**Data records**
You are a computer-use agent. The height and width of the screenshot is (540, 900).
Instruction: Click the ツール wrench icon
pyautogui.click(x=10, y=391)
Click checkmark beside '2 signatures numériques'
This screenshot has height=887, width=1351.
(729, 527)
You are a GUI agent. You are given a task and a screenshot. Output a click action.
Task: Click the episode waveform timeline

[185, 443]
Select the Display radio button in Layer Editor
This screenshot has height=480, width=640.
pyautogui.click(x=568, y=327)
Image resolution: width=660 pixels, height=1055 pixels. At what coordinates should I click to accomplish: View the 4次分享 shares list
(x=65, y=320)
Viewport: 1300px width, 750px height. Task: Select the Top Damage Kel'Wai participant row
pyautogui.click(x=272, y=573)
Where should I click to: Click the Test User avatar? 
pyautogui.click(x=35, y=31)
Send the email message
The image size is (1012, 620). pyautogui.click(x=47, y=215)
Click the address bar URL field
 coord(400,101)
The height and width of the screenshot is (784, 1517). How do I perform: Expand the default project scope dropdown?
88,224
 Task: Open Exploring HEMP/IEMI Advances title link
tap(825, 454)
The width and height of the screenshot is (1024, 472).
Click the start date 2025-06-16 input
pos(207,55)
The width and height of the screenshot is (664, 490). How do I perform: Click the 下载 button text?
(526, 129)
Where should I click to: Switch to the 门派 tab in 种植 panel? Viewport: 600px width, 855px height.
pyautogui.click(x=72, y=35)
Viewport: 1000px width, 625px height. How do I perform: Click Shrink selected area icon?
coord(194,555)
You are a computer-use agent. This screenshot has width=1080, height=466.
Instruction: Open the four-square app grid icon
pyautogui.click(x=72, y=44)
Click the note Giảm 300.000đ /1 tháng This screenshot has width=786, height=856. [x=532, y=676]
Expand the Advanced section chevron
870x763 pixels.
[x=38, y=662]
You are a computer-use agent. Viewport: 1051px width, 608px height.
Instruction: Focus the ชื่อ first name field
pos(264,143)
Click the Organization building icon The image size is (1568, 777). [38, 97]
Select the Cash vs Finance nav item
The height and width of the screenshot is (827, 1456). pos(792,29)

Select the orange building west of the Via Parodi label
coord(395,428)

**Work item**
Which lines above contain the word "computer"? List them.

**Final answer**
You are a computer-use agent. The height and width of the screenshot is (540, 900).
You are a computer-use agent. This screenshot has width=1080, height=466.
You are a computer-use agent. Viewport: 1051px width, 608px height.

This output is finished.